Here are five facts about religion in Canada, based on Pew Research Center data:
A declining share of Canadians identify as Christians, while an increasing share say they have no religion – similar to trends in the United States and Western Europe. Our most recent survey in Canada, conducted in 2018, found that a slim majority of Canadian adults (55%) say they are Christian, including 29% who are Catholic and 18% who are Protestant. About three-in-ten Canadians say they are either atheist (8%), agnostic (5%) or “nothing in particular” (16%). Canadian census data indicate that the share of Canadians in this “religiously unaffiliated” category rose from 4% in 1971 to 24% in 2011, although it is lowest in Quebec. In addition, a rising share of Canadians identify with other faiths, including Islam, Hinduism, Sikhism, Judaism and Buddhism, due in large part to immigration. The 2018 Pew Research Center survey found that these five groups together make up 8% of Canadian adults.
Most Canadians say religion’s influence in public life is waning in their country. Our 2018 survey found that roughly two-thirds of Canadian adults (64%) say religion has a less important role in their country than it did 20 years ago. Indeed, just 12% say religion has become more important in Canadian society. There is no consensus on whether this is good or bad: 37% of Canadians favor a more important role for religion, while 29% disagree and oppose any more influence for religion in public life. One-in-five have no preference either way.

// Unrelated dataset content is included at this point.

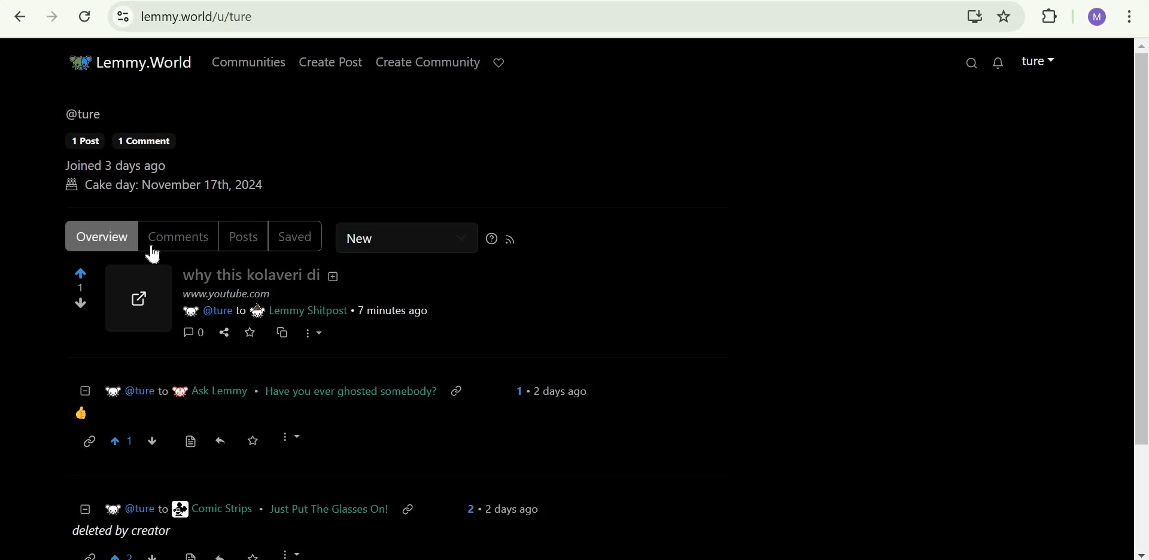  What do you see at coordinates (213, 509) in the screenshot?
I see `community name` at bounding box center [213, 509].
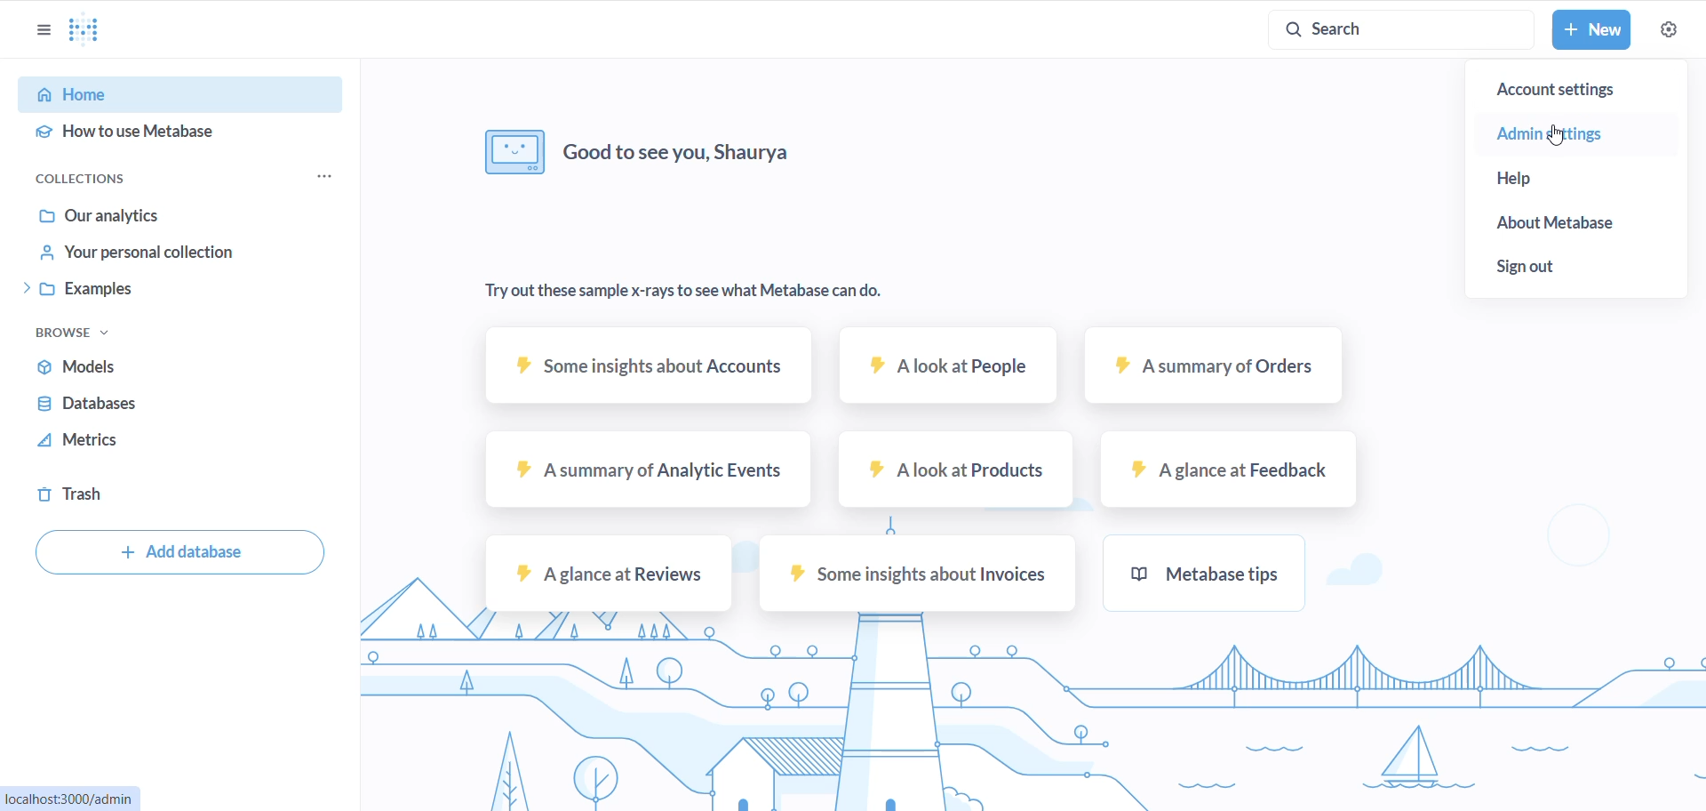  I want to click on A glance at feedbacks sample, so click(1229, 470).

Canada has low levels of government restrictions on religion, according to a Pew Research Center study using data from 2016, the most recent year available. The country’s constitution protects the freedom of religion, and its Supreme Court ruled in 2006 that a Quebec school could not prohibit a Sikh child from carrying a symbolic kirpan (dagger) at school. Sikh men in the Royal Canadian Mounted Police also are exempt from wearing hats so they can wear turbans, as required by their faith. More recently, in 2018, a Quebec court ruled that a Muslim woman was wrongly told to remove her hijab in a courtroom, and that head scarves should be allowed in court if they do not harm the public interest.
Relatively few Canadians engage frequently in traditional religious practices, such as daily prayer or weekly worship. We most recently asked Canadians about these behaviors in 2013, when one-in-five reported attending religious services at least weekly, and 29% said they pray daily. Around a third (36%) said they never pray, and about half said they seldom (24%) or never (25%) go to church or other worship services. Still, more than half of all Canadians (55%) in the Center’s 2018 survey said religion remains at least somewhat important in their lives, including about three-in-ten (29%) who said it is very important to them – higher than the share who said this in the UK, France and most other Western European countries. By all of these measures, young Canadian adults are less religious than their elders.
Two-thirds of Canadians (67%) say it is not necessary to believe in God in order to be moral and have good values. This figure has been largely steady across three surveys conducted by Pew Research Center in 2002, 2007 and 2013. About three-in-ten Canadians take the opposite view, saying that in order to have good values, belief in God is essential.